◆ Directions: When you reach the line with "Viewport: 1594px width, 897px height." in the data below, begin printing lines exactly, and stop once the line with "Click the Купить в рассрочку button" has been printed.

◆ Supplied records:
···

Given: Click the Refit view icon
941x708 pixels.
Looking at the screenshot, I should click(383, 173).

···

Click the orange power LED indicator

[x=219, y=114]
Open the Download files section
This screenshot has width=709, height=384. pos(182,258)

···

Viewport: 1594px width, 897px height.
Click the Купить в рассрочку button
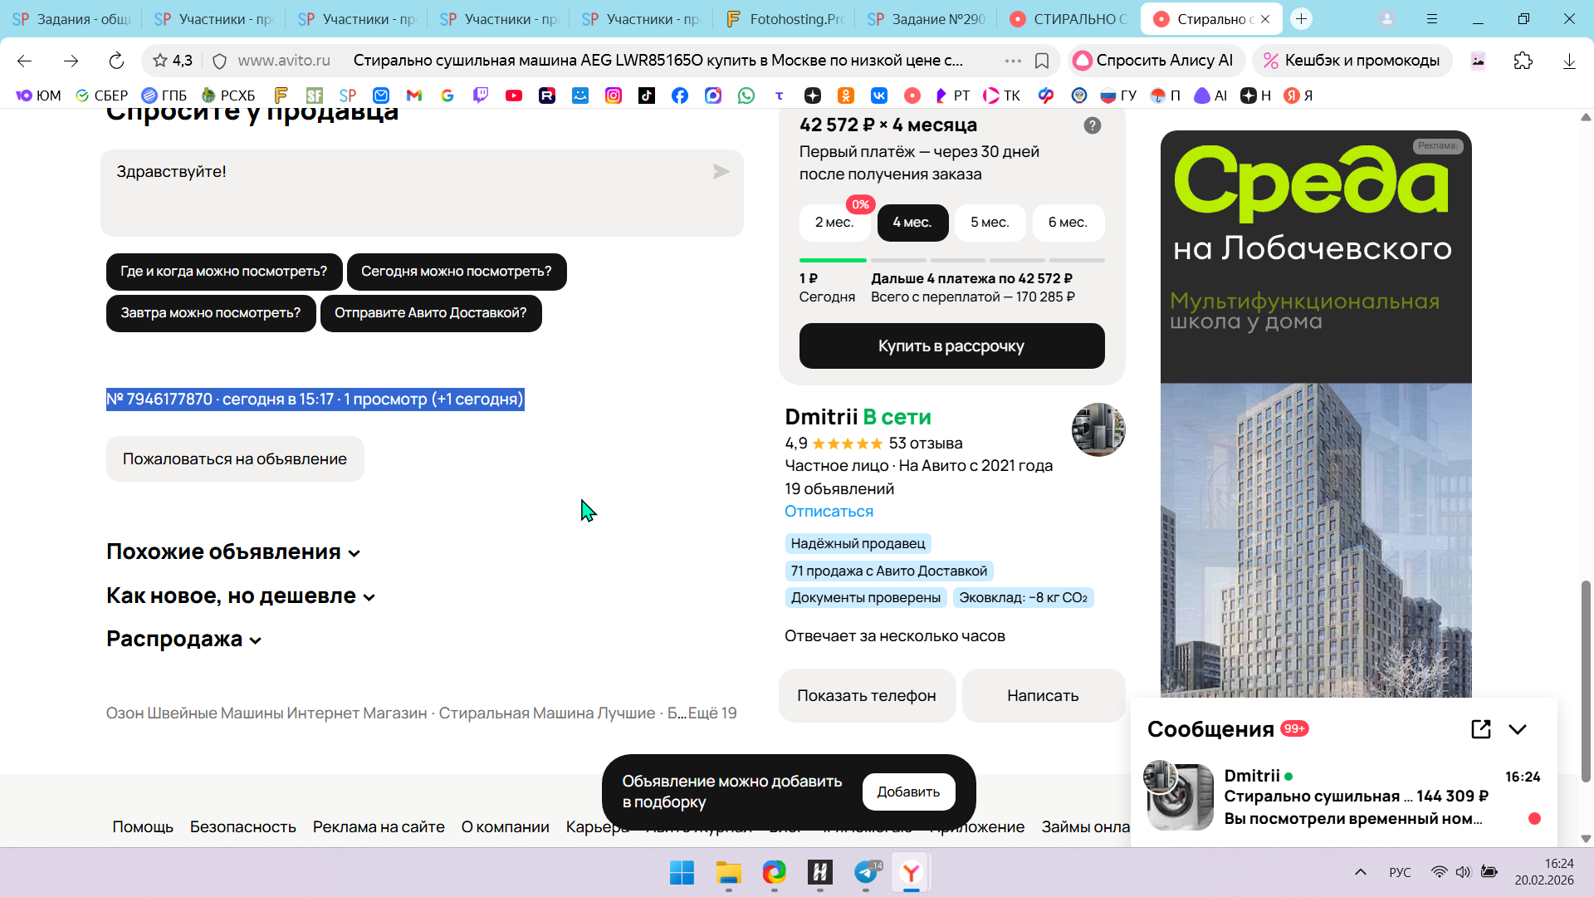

···

◆ Written solution:
Viewport: 1594px width, 897px height.
Click the Купить в рассрочку button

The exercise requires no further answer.